Five rules for being a civilized tourist traveling abroad

By Trinh Hang   February 12, 2024 | 02:00 am PT
Five rules for being a civilized tourist traveling abroad
Passengers walk in Singapore's Changi Airport Terminal 3. Photo by Reuters
There are behaviors that are considered normal in everyday life, but are not appropriate when traveling in many countries around the world.

Many tourists are unfamiliar with the cultures of other countries, which can leave them in trouble while traveling abroad. Here are tips shared with VnExpress reader Trinh Hang, who has traveled to dozens of countries around the world.

Self-discipline anywhere, anytime

Some tourists only comply with regulations when there are traffic police, ticket checkers or security staff.

Many countries around the world have minimized supervisors, replacing them with camera systems that tourists may not see.

A police surveillance camera is seen in Singapore November 16, 2018. Photo by Reuters

A police surveillance camera is seen in Singapore, Nov. 16, 2018. Photo by Reuters

All illegal acts such as littering, breaking red lights, smoking in prohibited places, evading tickets at tourist attractions and writing graffiti on monuments can be recorded by camera footage.

Therefore, it is best for you to voluntarily comply with the laws of the country where you are visiting.

Get ready to line up

Many tourists when traveling abroad are annoyed by having to queue to go to the restroom, buy food, or pay for tickets.

Tourists sometimes have to queue for several hours to watch an art exhibition, or visit a UNESCO heritage site.

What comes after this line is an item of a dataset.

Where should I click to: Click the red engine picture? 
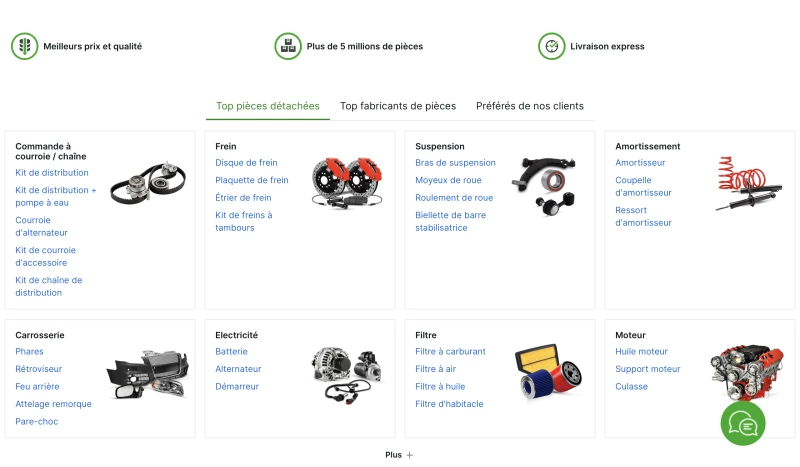(x=747, y=372)
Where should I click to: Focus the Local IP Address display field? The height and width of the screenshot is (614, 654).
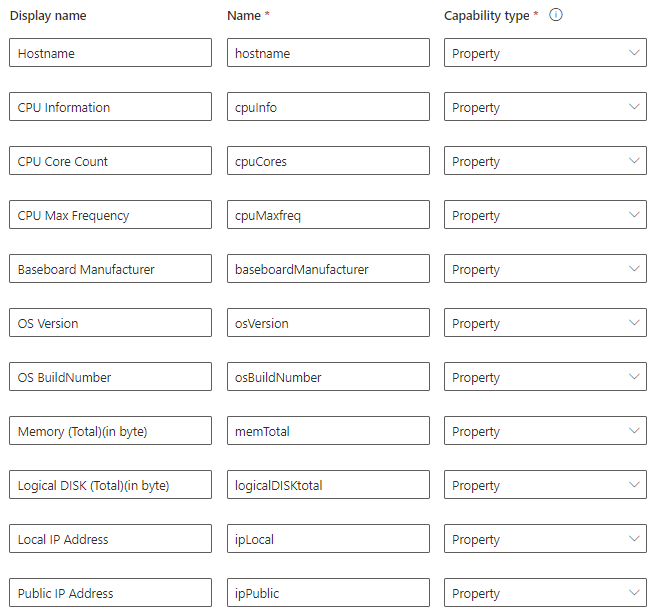110,539

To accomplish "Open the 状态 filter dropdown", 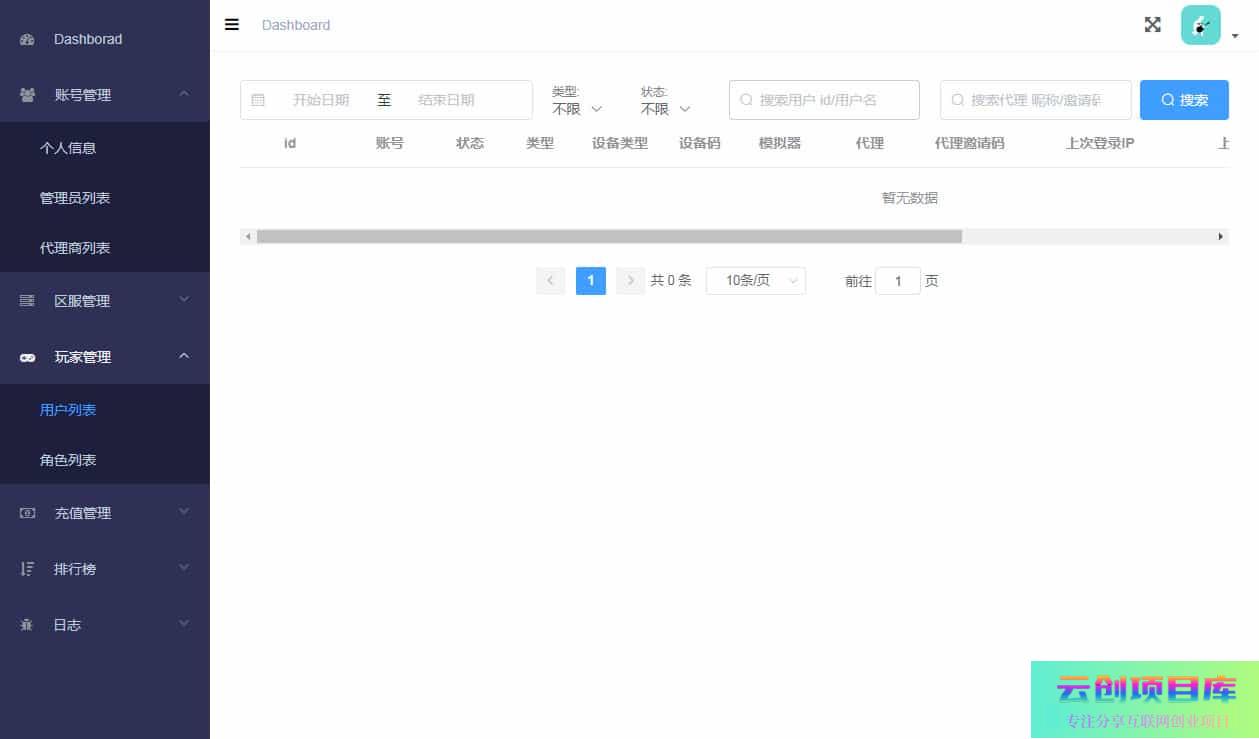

Tourists queue at the classical Greek Doric building complex Propylaia. Photo by AFP

Tourists queue at the classical Greek Doric building complex Propylaia. Photo by AFP

In fact, queuing is a common civilized behavior around the world. The more popular the tourist attractions are, the more people will have to wait in line, and tourists should get used to it.

Some places have a clever solution that allows visitors to enter directly without queuing, but they have to pay additional fees.

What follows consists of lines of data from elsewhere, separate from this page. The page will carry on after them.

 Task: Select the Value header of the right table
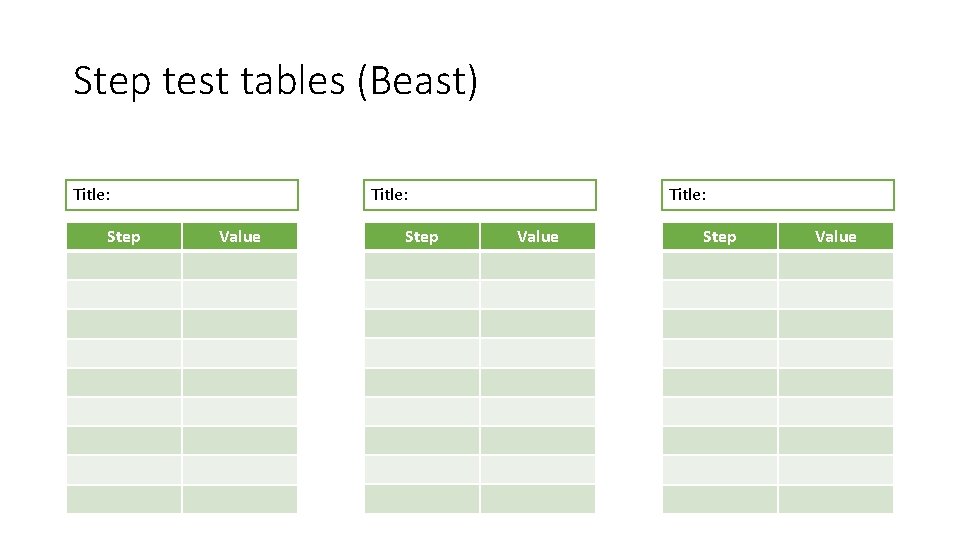(836, 237)
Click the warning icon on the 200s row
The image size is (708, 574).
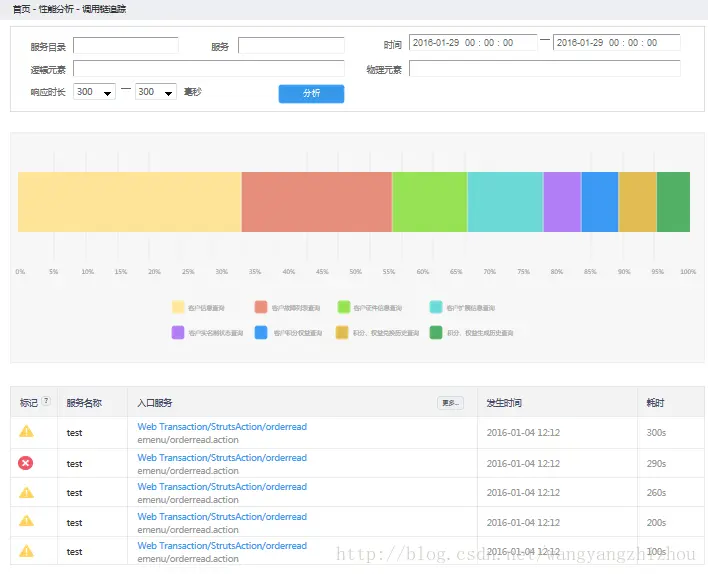[26, 521]
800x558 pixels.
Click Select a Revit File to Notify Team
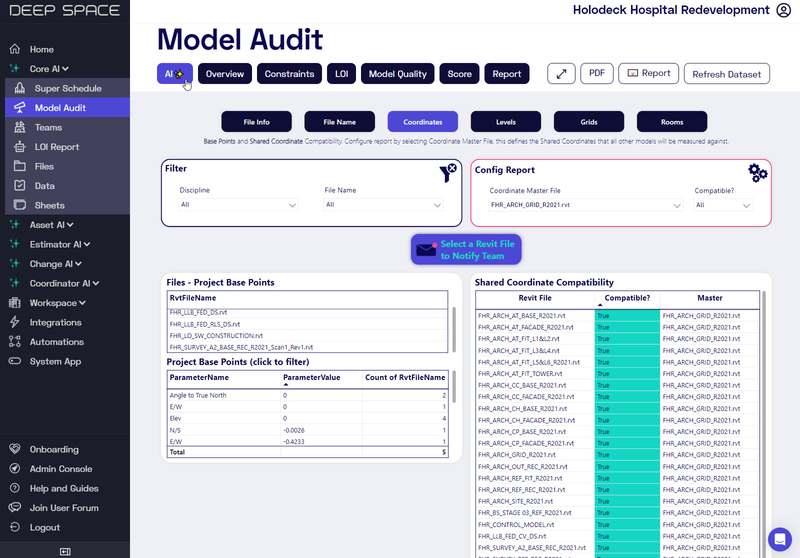(x=466, y=250)
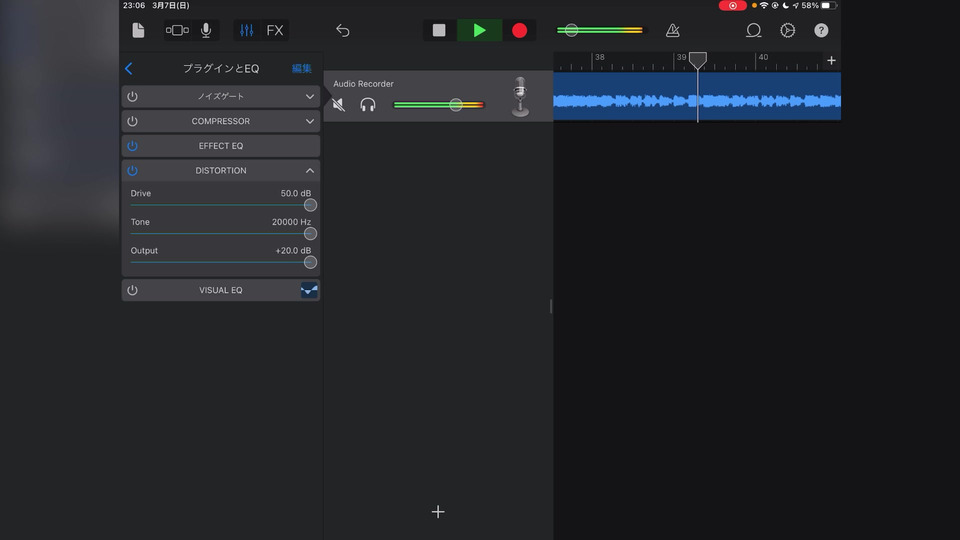Expand the COMPRESSOR settings chevron
The height and width of the screenshot is (540, 960).
coord(310,121)
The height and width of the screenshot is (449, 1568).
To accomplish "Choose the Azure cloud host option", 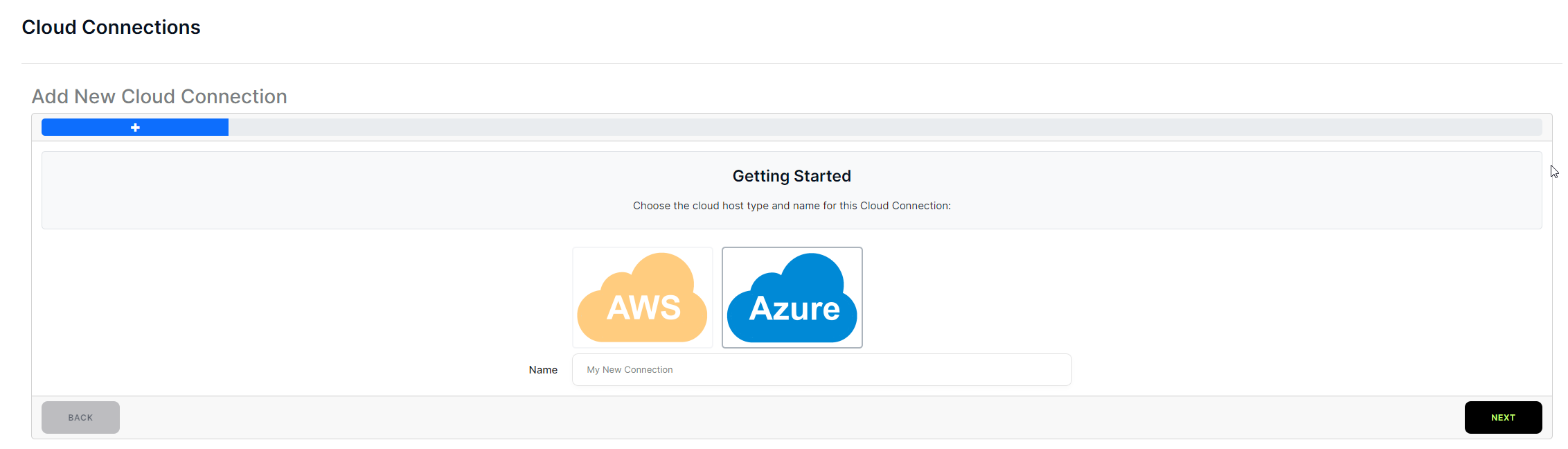I will 792,297.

Eat everything on your plate

Ordering a lot of food and drink and then leaving massive leftovers is a bad habit for tourists.

Food waste has become a top concern in many countries where wasting food can even incur official punishments. Some places even charge extra money for customers who leave food behind.

Leaving leftover food not only makes other diners feel uncomfortable, but it can also hurt the chef, waiter, and restaurant owner.

Be on time

Many tourists have suffered delays or had their travel experiences canceled due to their own unpunctuality.

When visiting a foreign country, there may be many unforeseen situations, so give yourself time to handle unwanted things. That way, you will always be on time no matter what happens.

Respect common space

While traveling abroad, tourists should limit making noise (including listening to music or talking) and reduce taking up space such as putting luggage on someone else's seat, and instruct accompanying children not to be mischievous.

Especially in places with specific regulations on hours and dress codes, people should try to respect these rules. For example, in the train cabin, you should not turn on the lights after 10 p.m. While in the museum, you should not use flash when taking photos. And in the restaurant, you should not ask for the air conditioning to be too cold.